MWC 2012 – our tips to surviving the world’s largest mobile event

Last updated: 20 March 2014

Most of us in the industry are seasoned MWC-goers. In fact, some of us even remember when the biggest mobile phone trade show was held in Cannes, France, when it was known as 3GSM World. However, there are a few things that are worth being reminded of: it’s a long and intensive show and you’re on your feet most of the time, with little sleep due to all the networking and work that happens behind the scenes. So here are our tips and tricks to making it through the week unscathed, sourced from the GSMA’s own FAQ for First-Time Attendees, from TechnoKitten’s Helen Keegan who is running the Heroes of the Mobile Fringe Festival, and from our own long-time experiences.

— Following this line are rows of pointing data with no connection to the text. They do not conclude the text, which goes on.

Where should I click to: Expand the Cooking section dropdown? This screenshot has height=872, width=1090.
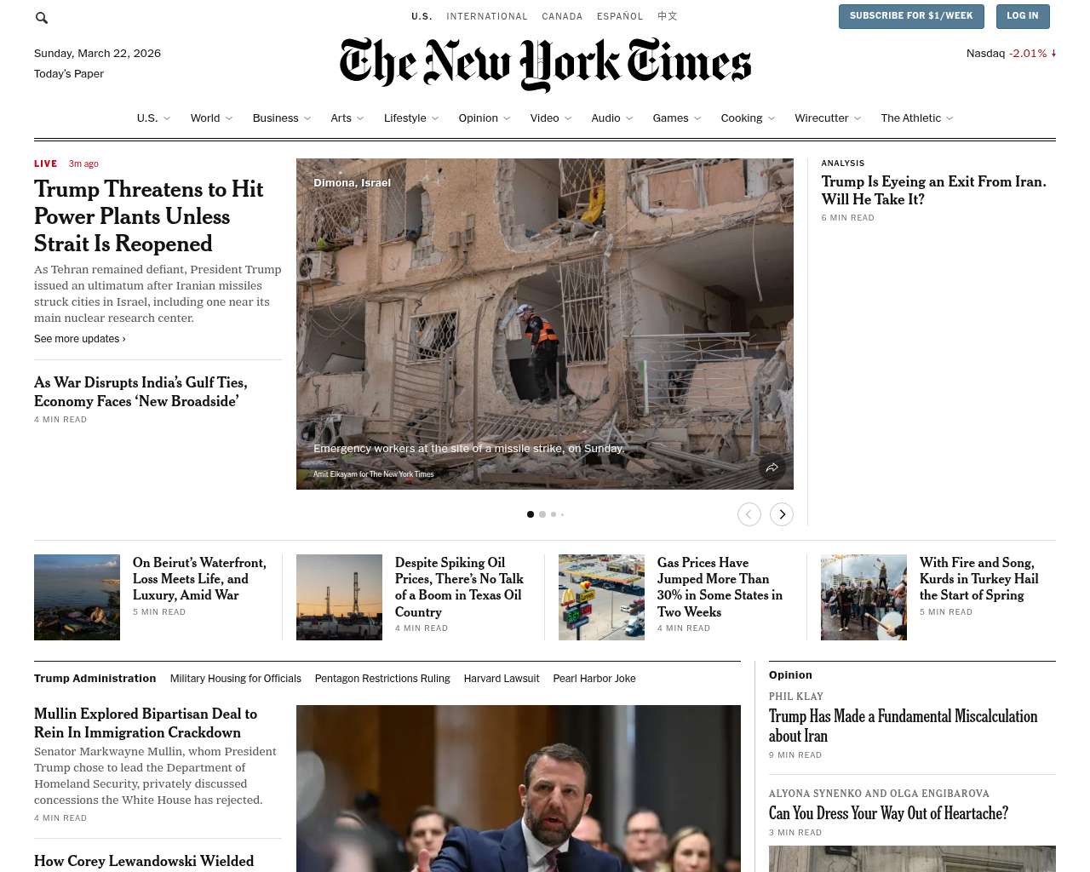772,118
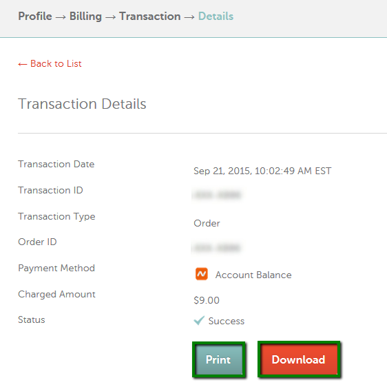Screen dimensions: 387x389
Task: Open the Transaction breadcrumb link
Action: point(150,17)
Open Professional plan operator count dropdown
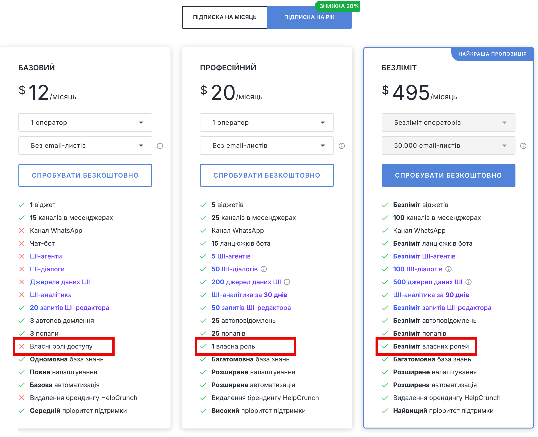Image resolution: width=538 pixels, height=437 pixels. pyautogui.click(x=267, y=123)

Getting there and getting around
Barcelona is very transport-friendly, with buses, a decent Metro system and plenty of cabs, especially in the run-up to and during MWC. (With recent reports of transport strikes, it’s worth keeping abreast of how this develops though.) Given Barcelona is the capital of Catalonia, while the majority will speak Spanish, if you’re unlucky and lacking in other languages than English, you’ll come across the few that only speak Catalan. Here, we recommend lots of sign language and smiling and nodding. If in doubt, however, ask for La Fira and most will be able to direct you. (And you’ll be pleased to hear that the main language inside La Fira is English.)

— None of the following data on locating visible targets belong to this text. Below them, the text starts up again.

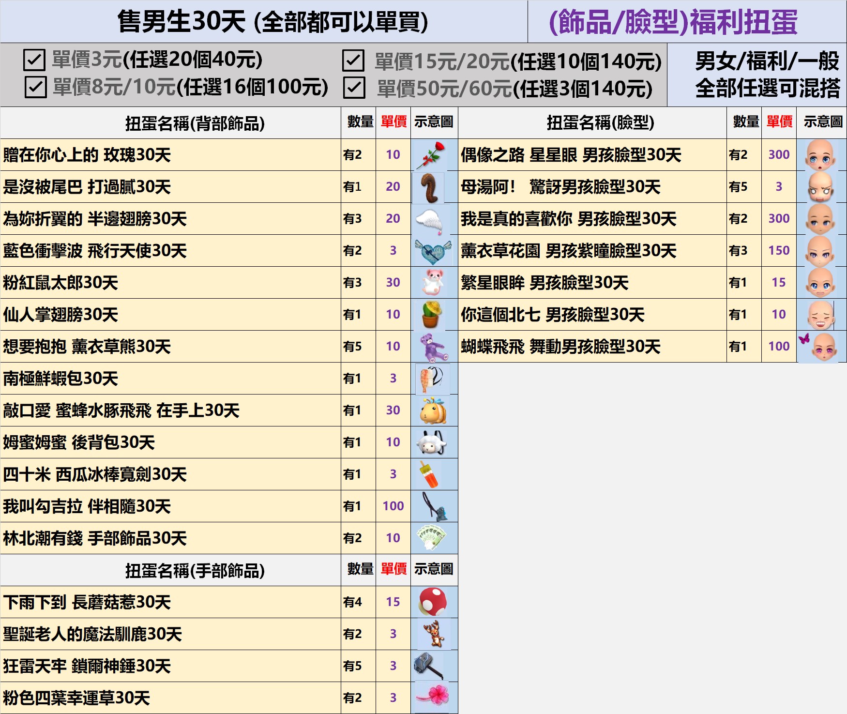847x714 pixels.
Task: Click the butterfly face type thumbnail
Action: (x=820, y=347)
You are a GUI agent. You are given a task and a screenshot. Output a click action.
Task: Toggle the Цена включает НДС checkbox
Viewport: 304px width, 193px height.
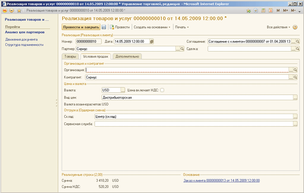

If possible, try to collect your pass in advance of the show opening on Monday 27th February. Long queues will prevail, snaking around La Fira, so we recommend going a day early to pick your pass up, if only so you can saunter past all those waiting in the queue when the event begins. Do not forget photo ID and your barcode/registration code for your exhibition pass (in print or on your smartphone) otherwise you can join the back of the queue. (You’ll also need a spare business card but we’ll come on to that later.)

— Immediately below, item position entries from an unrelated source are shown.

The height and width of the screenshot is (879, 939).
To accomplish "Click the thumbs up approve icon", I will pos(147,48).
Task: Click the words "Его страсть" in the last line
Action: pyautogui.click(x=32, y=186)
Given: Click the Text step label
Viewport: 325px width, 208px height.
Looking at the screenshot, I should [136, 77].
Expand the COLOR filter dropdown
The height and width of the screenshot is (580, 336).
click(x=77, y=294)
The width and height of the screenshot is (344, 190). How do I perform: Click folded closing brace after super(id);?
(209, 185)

Once inside La Fira it can be hugely overwhelming with 1,400 exhibitors and up to 60,000 people milling about. These timings are useful to know for planning meetings and getting to each one on time.

Business networking
As above, there are thousands of people at the show, some useful, some very useful and some not so useful. It can be overwhelming.  We recommend embracing the opportunities on offer. Schedule meetings with people you can’t easily see at home, keep them brief and to the point, but put in the legwork to make those connections.

Use social media to stay abreast of activities happening. You can’t be everywhere at once, at least, not physically, but social media helps you keep an eye on what’s going on in other halls and in other presentations. Follow the hashtags #mwc12 or #mwc2012.

Allow yourself time to attend certain sessions, whether presentations, workshops or networking parties. Combine meetings with breakfast, lunch or dinner to make the most of your time.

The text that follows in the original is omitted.